このように、「苗字」は「血のつながり」や「家柄」を証明するためのものである。
名字と苗字の特徴
| 名字 | 苗字 | |
|---|---|---|
| 本来の意味 | 家・一族の正式名称 | 分家・子孫が受け継ぐ家名 |
| 由来 | 土地・地名 | 子孫・枝分かれ |
| 使用された時代 | 平安~鎌倉時代 (武士が自称) | 室町~江戸時代 (幕府が公式に管理) |
| 現代の意味 | 姓と同じ意味 | 姓と同じ意味 |
| 現代の扱い | 公的な標準語 (戸籍や法律、教科書) | 慣習的な表現 (一般的な使用はOK) |
なぜ現代は「名字」が一般的になったのか?
江戸時代までは公文書で「苗字」が使われていたが、明治時代に大きな転換期を迎える。
明治時代の「当用漢字(とうようかんじ)」による制限
戦後、国が「日常で使う漢字を分かりやすく制限しよう」と決めた際、「苗」という漢字の訓読み(苗木などのなえ)は認められたが、音読みの「ミョウ」という読み方が制限されてしまったのである。 そのため、新聞や教科書、公文書では「苗字」が使えなくなり、代わりに「名字」に統一されたという歴史がある。

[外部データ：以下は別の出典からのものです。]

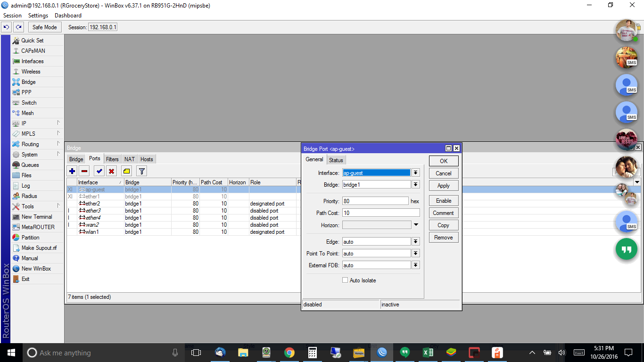644x362 pixels.
Task: Click the red minus Remove icon
Action: (84, 171)
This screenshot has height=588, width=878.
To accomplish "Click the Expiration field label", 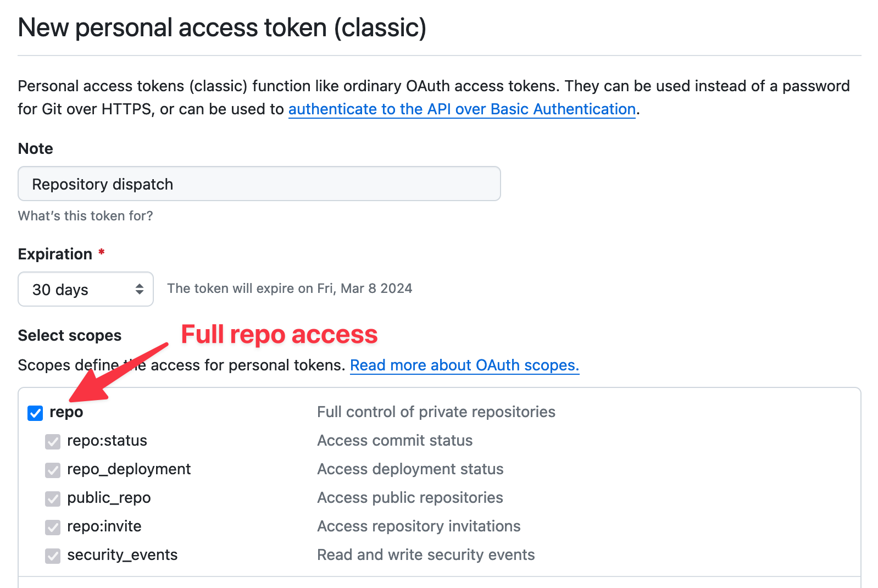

そのため、現在の法律(民法など)や戸籍でも、すべて「名字(または氏)」という言葉が使われている。
まとめ
本来の「名字」は土地に由来する家・一族の正式名称、「苗字」はその家から枝分かれした子孫の家名を指す言葉だった。
しかし、明治時代以降に全国民が姓を名乗るようになると(1875年の平民苗字必称義務)両者の区別はほぼなくなり、現在では「名字」「苗字」「姓」は日常的に同じ意味で使われている。